Continue the excerpt on lowering the significance threshold to p < .001 from the point where it stops.

_Document excerpt:_
- - -
Johnson discusses the required increase in sample sizes when lowering the threshold to p < .001: “To achieve 80% power in detecting a standardized effect size of 0.3 on a normal mean, for instance, decreasing the threshold for significance from 0.05 to 0.005 requires an increase in sample size from 69 to 130 in experimental designs. To obtain a highly significant result, the sample size of a design must be increased from 112 to 172.”

Perhaps that doesn’t sound so bad, but let me give you some more examples in the table below. As you see, decreasing the threshold from p < .05 to p < .001 requires approximately doubling the sample size.


d = .3
power .80
d = .3
power .90
d = .5
power .80
d = .5
power .90
d = .8
power .80
d = .8
power .90
0,05
176
235
64
86
26
34
0,001
383
468
140
170
57
69
Ratio
2,18
1,99
2,19
1,98
2,19
2,03

Now that we have surveyed the benefit (lower false discovery rate) and the cost (doubling sample size for independent t-tests – the costs are much higher when you examine interactions) let’s consider alternatives and other considerations.

The first thing I want to notice is how silent these statisticians are about problems associated with Type 2 errors. Why is it really bad to say something is true, when it isn’t, but is it perfectly fine to have 80% power, which means you have a 20% change of concluding there is nothing, while there actually was something? Fiedler, Kutzner, and Krueger (2012) discuss this oversight in the wider discussion of false positives in psychology, although I prefer the discussion of this issue by Cohen (1988) himself. Cohen realized we would be using his minimum 80% power recommendation as a number outside of a context. So let me remind you his reason for recommending 80% power was that he preferred a 1 to 4 balance between Type 1 and Type 2 errors. If you have a 5% false positive rate, and a 20% Type 2 error rate (because of 80% power) this basically means you consider Type 1 errors four times more serious than Type 2 errors. By recommending p < .001 and 80% power, Colquhoun and Johnson as saying a Type 1 error is 200 times as bad as a Type 2 error. Cohen would not agree with this at all.

The second thing I want to note is that because you need to double the sample size when using α = .001, you might just as well perform two studies with p < .05. If you find a statistical difference from zero in two studies, the false discovery rate has gone down substantially (for calculations, see my previous blog post). Doing two studies with p < .05 instead of one study with p < .001 has many benefits. For example, it allows you to generalize over samples and stimuli. This means you are giving the tax payer more worth for their money.
- - -
_Exercise data:_
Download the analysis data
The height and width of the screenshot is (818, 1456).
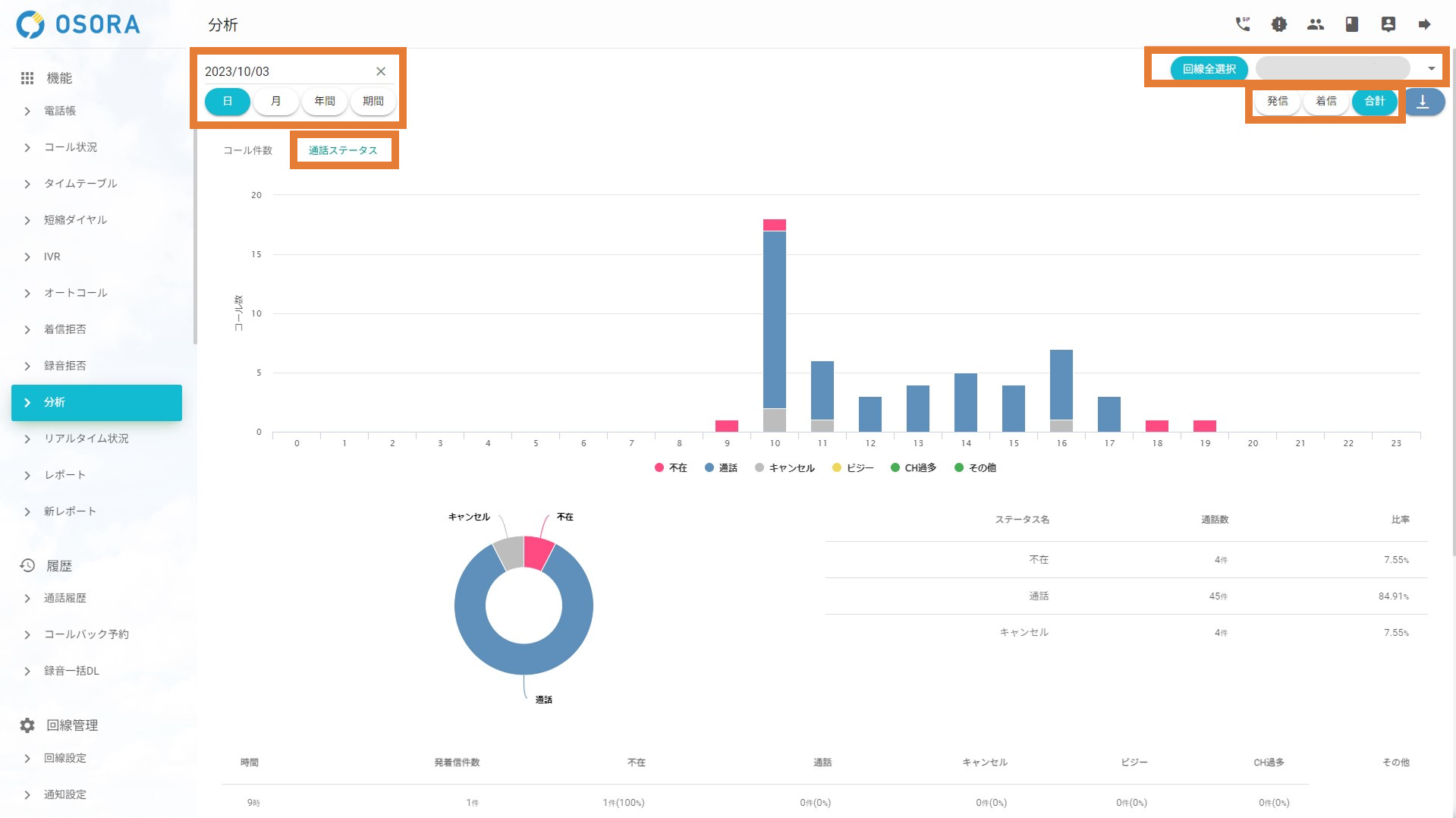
- - -
_Answer for the task:_
Finally, I don’t think single conclusive studies are the most feasible and efficient way to do science, at least in psychology. This model might work in medicine, where you sometimes really want to be sure a treatment is beneficial. But especially for more exploratory research (currently the default in psychology) an approach where you simply report everything, and perform a meta-analysis over all studies, is a much more feasible approach to scientific progress. Otherwise, what should we do with studies that yield p = .02? Or even p = .08? I assume everyone agrees publication bias is a problem, and if we consider only studies with p < .001 as worthy of publication, publication bias is likely to get much worse.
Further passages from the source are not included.